*** Opening Supplied text ***
Familial Periodic Paralysis
Familial periodic paralysis is a rare autosomal dominant inherited disorder (only one affected parent is needed to pass the trait on to offspring) that causes sudden attacks of weakness and paralysis.
Muscles do not respond normally to stimulation, usually when the blood potassium level is too low or high.
Weakness is intermittent, affecting mainly the limbs, and is often brought on by exercising or eating too many or too few carbohydrates.
The diagnosis is based on the symptoms and a check of the potassium level in the blood.
Avoiding triggers that cause attacks and taking drugs can prevent attacks effectively.
Attacks of familial periodic paralysis occur in response to the amount of potassium in a person's blood. Potassium is an electrolyte and is necessary for the normal functioning of cells, nerves, and muscles (see Overview of Potassium's Role in the Body). During an attack of familial periodic paralysis, muscles do not respond to normal nerve impulses or even to artificial stimulation with an electronic instrument.
The precise form that the disorder takes varies among different families. There are four forms:
In the hypokalemic form, the paralysis is caused by low levels of potassium in the blood (hypokalemia).
*** Closing Supplied text ***
_Using the information:_
**A.** Rewrite the paragraph in the familial periodic paralysis text that begins "Attacks of familial periodic paralysis occur" more briefly, keeping its main facts.
**B.** Extend the text on familial periodic paralysis, picking up after its last sentence about the hypokalemic form.
The entries are separate from the text on familial periodic paralysis.
*** Opening Dataset ***
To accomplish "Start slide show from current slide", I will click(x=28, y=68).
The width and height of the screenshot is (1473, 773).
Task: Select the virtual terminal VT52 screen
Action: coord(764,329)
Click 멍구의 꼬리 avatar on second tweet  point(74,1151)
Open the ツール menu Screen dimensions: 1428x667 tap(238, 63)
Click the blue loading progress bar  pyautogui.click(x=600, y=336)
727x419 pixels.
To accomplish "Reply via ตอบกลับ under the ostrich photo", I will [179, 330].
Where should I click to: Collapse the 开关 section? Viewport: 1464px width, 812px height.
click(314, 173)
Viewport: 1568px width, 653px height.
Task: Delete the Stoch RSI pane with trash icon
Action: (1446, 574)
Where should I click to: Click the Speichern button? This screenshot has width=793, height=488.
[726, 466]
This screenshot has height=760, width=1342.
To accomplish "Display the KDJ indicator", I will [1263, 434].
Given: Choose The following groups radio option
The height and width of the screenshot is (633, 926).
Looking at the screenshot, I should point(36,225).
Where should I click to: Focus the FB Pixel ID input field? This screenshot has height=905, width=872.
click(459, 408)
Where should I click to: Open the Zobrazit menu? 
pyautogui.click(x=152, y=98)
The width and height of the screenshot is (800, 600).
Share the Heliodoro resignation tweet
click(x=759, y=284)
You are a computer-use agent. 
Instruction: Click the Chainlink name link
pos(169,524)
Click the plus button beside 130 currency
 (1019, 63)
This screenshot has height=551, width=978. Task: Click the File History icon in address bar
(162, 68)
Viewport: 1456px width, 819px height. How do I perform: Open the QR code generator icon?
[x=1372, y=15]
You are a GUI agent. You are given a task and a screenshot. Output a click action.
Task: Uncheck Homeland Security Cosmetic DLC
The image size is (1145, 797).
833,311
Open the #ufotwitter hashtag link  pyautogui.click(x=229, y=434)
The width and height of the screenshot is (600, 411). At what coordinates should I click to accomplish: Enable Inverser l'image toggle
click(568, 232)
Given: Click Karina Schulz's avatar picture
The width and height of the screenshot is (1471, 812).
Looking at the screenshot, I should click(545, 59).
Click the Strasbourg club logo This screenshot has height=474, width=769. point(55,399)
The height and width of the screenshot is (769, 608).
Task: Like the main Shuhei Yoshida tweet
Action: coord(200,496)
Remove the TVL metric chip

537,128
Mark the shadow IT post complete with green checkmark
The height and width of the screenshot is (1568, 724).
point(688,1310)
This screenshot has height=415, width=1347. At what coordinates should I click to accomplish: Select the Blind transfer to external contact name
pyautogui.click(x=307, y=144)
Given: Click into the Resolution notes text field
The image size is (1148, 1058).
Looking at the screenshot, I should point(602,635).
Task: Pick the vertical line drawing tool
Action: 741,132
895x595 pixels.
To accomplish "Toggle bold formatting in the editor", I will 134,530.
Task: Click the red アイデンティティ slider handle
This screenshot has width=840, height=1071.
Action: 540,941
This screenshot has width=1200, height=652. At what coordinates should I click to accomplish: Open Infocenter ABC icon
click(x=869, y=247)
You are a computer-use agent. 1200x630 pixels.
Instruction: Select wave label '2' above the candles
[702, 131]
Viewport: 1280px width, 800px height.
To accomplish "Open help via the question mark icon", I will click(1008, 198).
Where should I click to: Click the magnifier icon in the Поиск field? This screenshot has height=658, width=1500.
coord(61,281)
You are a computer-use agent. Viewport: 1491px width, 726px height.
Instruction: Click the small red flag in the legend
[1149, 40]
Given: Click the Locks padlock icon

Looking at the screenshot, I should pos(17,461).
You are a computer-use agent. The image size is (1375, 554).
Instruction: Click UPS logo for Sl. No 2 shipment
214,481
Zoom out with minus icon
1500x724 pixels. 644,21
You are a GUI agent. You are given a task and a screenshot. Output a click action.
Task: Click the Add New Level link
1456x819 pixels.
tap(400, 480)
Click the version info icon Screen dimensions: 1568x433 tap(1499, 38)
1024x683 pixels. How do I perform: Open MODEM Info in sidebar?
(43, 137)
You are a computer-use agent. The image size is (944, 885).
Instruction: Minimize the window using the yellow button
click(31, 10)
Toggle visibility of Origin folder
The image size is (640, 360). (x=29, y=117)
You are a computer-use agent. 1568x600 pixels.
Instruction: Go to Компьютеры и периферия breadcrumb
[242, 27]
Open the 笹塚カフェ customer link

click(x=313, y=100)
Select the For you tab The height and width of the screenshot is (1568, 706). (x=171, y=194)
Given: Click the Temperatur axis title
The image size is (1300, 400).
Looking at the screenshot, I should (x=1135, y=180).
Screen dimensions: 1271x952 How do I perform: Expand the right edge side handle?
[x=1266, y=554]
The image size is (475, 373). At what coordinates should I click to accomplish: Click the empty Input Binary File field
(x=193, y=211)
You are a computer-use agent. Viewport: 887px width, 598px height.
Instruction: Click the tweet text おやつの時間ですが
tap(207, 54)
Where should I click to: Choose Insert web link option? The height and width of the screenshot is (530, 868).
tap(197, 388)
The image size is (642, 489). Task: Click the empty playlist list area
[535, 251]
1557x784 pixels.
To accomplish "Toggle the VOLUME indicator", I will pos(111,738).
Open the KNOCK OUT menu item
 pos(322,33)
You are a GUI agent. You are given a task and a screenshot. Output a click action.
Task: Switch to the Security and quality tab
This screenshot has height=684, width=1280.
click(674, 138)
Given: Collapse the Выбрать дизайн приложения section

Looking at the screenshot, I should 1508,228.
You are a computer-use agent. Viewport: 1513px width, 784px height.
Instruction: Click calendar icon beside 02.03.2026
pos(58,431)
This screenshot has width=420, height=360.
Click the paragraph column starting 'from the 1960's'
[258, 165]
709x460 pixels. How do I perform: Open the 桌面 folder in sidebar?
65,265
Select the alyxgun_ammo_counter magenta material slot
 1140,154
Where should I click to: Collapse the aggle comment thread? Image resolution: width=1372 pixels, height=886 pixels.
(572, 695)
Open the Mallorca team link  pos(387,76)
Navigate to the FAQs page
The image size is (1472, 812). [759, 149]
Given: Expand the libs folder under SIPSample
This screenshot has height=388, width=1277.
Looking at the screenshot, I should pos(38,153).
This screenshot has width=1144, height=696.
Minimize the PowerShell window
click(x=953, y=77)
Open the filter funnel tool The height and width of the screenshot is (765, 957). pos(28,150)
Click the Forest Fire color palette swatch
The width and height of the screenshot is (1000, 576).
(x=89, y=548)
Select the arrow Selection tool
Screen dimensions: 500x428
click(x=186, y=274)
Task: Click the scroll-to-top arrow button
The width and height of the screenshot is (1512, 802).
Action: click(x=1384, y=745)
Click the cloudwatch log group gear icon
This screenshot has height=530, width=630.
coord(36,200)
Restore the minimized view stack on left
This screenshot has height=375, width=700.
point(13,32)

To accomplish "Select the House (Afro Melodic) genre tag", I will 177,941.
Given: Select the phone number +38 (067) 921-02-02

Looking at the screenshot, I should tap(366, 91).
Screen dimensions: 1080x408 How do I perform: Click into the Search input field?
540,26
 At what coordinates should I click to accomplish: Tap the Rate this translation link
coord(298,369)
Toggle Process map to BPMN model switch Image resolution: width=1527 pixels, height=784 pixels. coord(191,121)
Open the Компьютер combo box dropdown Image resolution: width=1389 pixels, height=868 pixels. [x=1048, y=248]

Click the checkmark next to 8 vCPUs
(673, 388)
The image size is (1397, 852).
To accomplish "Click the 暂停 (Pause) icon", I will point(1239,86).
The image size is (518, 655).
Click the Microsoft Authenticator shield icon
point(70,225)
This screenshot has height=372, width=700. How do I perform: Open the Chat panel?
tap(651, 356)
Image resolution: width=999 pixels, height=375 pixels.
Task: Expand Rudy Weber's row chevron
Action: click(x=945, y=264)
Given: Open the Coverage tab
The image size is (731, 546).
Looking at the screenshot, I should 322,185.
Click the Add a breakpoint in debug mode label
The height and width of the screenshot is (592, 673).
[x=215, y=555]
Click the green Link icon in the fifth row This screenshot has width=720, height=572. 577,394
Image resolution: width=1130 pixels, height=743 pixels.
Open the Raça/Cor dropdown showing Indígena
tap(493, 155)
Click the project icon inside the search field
*** Closing Dataset ***
_Solved tasks:_
**A.** Blood potassium levels trigger attacks of familial periodic paralysis. Cells, nerves, and muscles need potassium, an electrolyte, to work normally. During an attack, muscles respond neither to normal nerve impulses nor to electronic stimulation.

**B.**
In the hyperkalemic form, the paralysis is caused by high levels of potassium in the blood (hyperkalemia).
In the thyrotoxic form, the paralysis is caused by low levels of potassium in the blood, and people also have signs of an overactive thyroid gland (hyperthyroidism).
In Andersen-Tawil syndrome, potassium levels can be high, low, or normal.
During an attack of weakness, the person remains completely awake and alert. Muscles in the eye and face are not affected. Weakness may affect only certain muscles or all four limbs.
In the hypokalemic form, attacks generally first appear before age 16 but may appear during the 20s and always by age 30. The attacks last up to 24 hours. Often, the person awakens the day after vigorous exercise with an attack of weakness. The weakness may be mild and limited to certain muscle groups or may affect all four limbs. However, eating meals rich in carbohydrates (sometimes hours or even the day before), emotional or physical stress, alcohol ingestion, and exposure to cold can also cause attacks. Eating carbohydrates and exercising vigorously drive sugar into cells. Potassium moves with the sugar, and the result is lowered potassium levels in the blood and urine.
In the hyperkalemic form, attacks often begin by age 10. The attacks last 15 minutes to 1 hour. Weakness tends to be less severe than in the hypokalemic form. Fasting, rest shortly after exercise, or exercise after meals may trigger attacks. Myotonia (very stiff muscles caused by a delayed ability to relax the muscles after contracting them) is common. Myotonia of the eyelids may be the only symptom.
In the thyrotoxic form, attacks of weakness last hours to days and are usually triggered by exercise, stress, or eating foods rich in carbohydrates, similar to the hypokalemic form. People have symptoms of hyperthyroidism, such as anxiety, tremors, palpitations, and heat intolerance.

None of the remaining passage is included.